Dmitry Gabrilovich, 46, an immunologist, received $180,000 to identify new therapeutic strategies in battling multiple myeloma, a cancer of the plasma cells that affects about 50,000 people in the United States.

"It is an incurable but treatable disease," he says. "The main clinical problem of this disease is that patients often develop resistance to chemotherapy, which results in disease progression. Our research effort is focused on finding new ways to overcome this resistance and provide chemotherapy the opportunity to wipe out tumor cells completely."

David Shibata, 41, associate professor of surgery and oncology, used his $130,000 to study tumor suppression. His interest is a gene – HPP1Ö -- that appears to throw up a roadblock against colorectal cancer, a killer of more than 52,000 Americans each year. He believes the current research could create innovative "molecular profiles of tumors" in the next decade.

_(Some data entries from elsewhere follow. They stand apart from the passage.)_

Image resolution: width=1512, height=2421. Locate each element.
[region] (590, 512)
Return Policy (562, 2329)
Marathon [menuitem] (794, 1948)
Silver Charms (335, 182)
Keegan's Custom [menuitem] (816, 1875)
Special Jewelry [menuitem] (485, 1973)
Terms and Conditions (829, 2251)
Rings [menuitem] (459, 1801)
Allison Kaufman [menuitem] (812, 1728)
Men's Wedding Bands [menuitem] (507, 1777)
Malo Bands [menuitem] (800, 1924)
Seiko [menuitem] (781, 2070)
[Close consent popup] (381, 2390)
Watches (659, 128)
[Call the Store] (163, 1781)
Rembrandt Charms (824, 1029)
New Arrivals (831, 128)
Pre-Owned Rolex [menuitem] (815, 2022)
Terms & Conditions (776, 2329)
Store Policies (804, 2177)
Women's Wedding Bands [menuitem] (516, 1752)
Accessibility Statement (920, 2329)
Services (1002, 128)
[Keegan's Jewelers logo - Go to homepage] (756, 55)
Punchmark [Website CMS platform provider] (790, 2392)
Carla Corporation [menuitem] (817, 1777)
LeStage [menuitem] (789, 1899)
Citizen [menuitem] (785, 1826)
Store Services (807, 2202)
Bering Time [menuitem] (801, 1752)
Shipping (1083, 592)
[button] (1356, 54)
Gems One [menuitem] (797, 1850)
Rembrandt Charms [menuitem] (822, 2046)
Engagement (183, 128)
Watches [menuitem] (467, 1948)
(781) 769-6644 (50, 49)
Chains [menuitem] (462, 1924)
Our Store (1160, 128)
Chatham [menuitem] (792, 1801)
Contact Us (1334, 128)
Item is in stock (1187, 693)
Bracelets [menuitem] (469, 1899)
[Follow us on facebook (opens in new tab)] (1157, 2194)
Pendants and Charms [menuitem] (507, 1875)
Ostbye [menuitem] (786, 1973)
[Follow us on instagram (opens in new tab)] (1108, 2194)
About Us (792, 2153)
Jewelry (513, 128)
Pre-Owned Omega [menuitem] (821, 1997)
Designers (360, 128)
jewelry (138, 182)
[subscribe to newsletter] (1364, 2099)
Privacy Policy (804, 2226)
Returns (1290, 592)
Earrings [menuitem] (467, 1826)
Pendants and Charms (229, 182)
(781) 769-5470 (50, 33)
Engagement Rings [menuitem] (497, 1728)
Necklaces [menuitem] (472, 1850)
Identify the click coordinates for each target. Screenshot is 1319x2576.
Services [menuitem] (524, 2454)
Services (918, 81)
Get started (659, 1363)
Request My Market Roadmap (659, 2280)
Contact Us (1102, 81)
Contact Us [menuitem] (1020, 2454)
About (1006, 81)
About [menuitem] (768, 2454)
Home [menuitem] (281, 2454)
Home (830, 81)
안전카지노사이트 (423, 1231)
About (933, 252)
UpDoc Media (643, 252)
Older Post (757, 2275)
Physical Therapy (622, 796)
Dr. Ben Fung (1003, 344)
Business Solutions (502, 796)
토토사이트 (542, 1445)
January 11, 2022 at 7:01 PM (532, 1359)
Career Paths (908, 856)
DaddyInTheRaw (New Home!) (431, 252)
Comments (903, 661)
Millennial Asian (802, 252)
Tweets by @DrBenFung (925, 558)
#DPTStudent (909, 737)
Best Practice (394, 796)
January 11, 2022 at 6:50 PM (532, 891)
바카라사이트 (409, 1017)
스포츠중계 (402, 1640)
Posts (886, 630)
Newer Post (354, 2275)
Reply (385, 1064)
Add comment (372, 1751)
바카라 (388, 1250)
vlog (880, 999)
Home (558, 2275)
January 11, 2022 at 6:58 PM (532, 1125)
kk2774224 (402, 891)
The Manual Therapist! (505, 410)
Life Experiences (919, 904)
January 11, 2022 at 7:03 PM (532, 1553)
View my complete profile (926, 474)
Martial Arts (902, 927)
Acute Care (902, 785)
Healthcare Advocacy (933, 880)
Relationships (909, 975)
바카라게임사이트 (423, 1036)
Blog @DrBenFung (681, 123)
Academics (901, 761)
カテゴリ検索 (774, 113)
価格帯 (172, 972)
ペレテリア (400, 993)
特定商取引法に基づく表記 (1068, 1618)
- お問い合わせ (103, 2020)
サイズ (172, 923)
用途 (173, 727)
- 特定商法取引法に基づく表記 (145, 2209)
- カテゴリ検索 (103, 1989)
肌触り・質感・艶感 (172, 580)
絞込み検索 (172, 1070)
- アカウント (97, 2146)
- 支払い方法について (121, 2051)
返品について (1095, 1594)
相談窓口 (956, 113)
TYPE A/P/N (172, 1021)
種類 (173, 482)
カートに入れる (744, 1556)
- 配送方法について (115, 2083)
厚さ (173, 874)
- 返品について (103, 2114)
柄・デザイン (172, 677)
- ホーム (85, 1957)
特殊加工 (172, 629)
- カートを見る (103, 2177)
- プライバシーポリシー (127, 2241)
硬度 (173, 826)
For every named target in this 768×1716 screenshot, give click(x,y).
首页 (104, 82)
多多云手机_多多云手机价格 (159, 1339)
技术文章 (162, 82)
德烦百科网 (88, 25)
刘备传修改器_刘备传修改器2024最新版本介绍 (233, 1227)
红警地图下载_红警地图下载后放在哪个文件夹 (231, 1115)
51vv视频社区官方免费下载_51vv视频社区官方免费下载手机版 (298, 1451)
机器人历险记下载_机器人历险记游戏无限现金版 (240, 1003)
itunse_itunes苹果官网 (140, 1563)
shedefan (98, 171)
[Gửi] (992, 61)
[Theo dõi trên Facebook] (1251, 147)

"Our findings may lead to the identification of novel pathways that contribute to colorectal cancer development," he says. "The goal is to translate our research into better care for patients."

John Koomen, 33, an analytical chemist, received $428,000 over two years to buy and conduct research using a hybrid quadruple ion trap mass spectrometer, a device that measures proteins.

Kooman inoculates mouse organs – livers, lungs and kidneys – with human tumor cells, then introduces certain proteins to incite reactions. Kooman says gains in basic research, better drugs and treatments together are revolutionizing the fight against cancer.

"It's a phenomenal improvement from 10 years ago," he says. "We're starting to understand how cancer works as an intact system."